North Korean and U.S. negotiators began unprecedented talks in New York on Monday aimed at eventual diplomatic normalization that would end over half a century of animosity.
North Korean Vice Foreign Minister Kim Kye-gwan and U.S. Assistant Secretary of State Christopher Hill lead the working group negotiations that were established by a denuclearization agreement signed last month.
The U.S. side is hosting the two-day talks, which will continue over dinner Monday and through Tuesday at its U.N. mission.
The working group is a by-product of the Feb. 13 agreement by South and North Korea, the U.S., China, Russia and Japan, participants in the six-party talks, on phased denuclearization of the Korean Peninsula.
Under the accord, Pyongyang is required to shut down and seal its primary nuclear facility and eventually dismantle all of its nuclear weapons and programs. If it does so, it would receive political and economic incentives.
North Korea will hold another working group with Japan this week in Hanoi to discuss normalization of their ties.
Caution prevailed in Washington about the prospects for the talks, with the State Department saying it will "take some time" for them to fully bear fruit.
"It will be a matter of building up trust. It would be a matter of performance," department spokesman Sean McCormack said at his daily briefing.
"And today is just an initial discussion on that process," he said.
The working group is officially titled "normalization of DPRK-U.S. relations," referring to North Korea by its official name, the Democratic People's Republic of Korea.
But McCormack said the negotiations should not be characterized as "normalization talks."
The U.S. will talk to the North Korean delegation "about how the process might proceed regarding normalization," the spokesman said.
North Korea and the U.S. fought against each other in the 1950-1953 Korean War, which, technically, is not officially over.
The armistice signed at the end of the conflict has yet to be replaced by a peace treaty, and the U.S. maintains a military presence in South Korea as a deterrent against the North.
The Pyongyang regime has been on the U.S. list of state sponsors of terrorism since 1987, and any significant economic exchanges are barred under the U.S. Trading with the Enemy Act.
McCormack said both of these issues would be addressed at the New York sessions.
Vice Foreign Minister Kim Kye-gwan earlier said he is optimistic about the working group talks with the U.S.
"I think everything will go well," Kim told Yonhap as he headed out of his hotel to go to a closed-door seminar at the Korea Society in the morning.
Kim's aide echoed the overall optimism, saying the North Korean delegation had "nothing to feel bad about."

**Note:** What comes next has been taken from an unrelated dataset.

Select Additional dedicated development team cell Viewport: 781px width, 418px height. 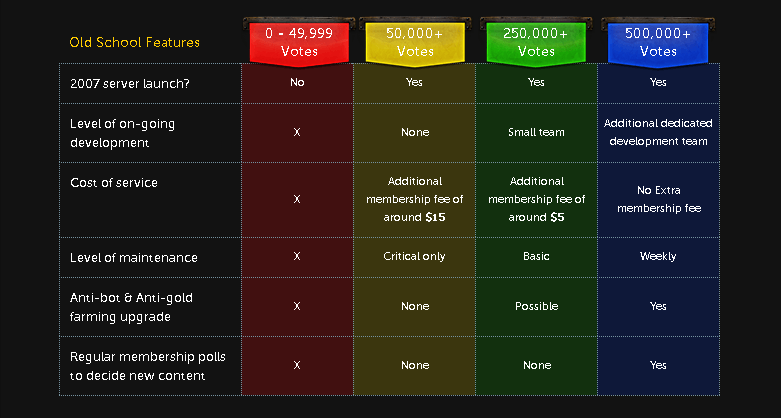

"Everything has been talked over with the U.S.," the aide said.
High-profile U.S. figures were seen going into the Korea Society seminar, including former secretaries of state Henry Kissinger and Madeleine Albright. Former U.S. Ambassador to Seoul Donald Gregg was also spotted.
Victor Cha, in charge of Asia at the National Security Council, and Sung Kim, head of the Korea Desk at the State Department, participated in the 24-person seminar.
Coming out of the four-hour event, participants declined to discuss details but described the atmosphere as "friendly" and "forthcoming."
Evans Revere, chief of the Korea Society, said all issues were addressed, including the North Korean nuclear agenda and Pyongyang's past abductions of Japanese citizens.
"Participants on both sides welcomed the opportunity to examine in detail matters of mutual concern which for some time had not been addressed bilaterally," a statement issued after the seminar said.
But skepticism lingered on whether North Korea will faithfully implement the Feb. 13 agreement, given its breach of a 2002 pact that froze Pyongyang's nuclear activities. That year, the U.S. accused the North of hiding a secret nuclear weapons program using highly enriched uranium (HEU), commonly referred to as the HEU program.
The New York Times reported Hill's delegation will provide Pyongyang with a "face-saving" way out of the HEU issue, citing ambiguity in the U.S. intelligence assessment on the program and thus allowing Pyongyang to simply explain that the HEU was a failed attempt to produce energy.
"I just don't know where that came from," said McCormack.
"We've said from the beginning, and it still stands that North Korea needs to come clean on all its nuclear programs, and that includes the HEU program."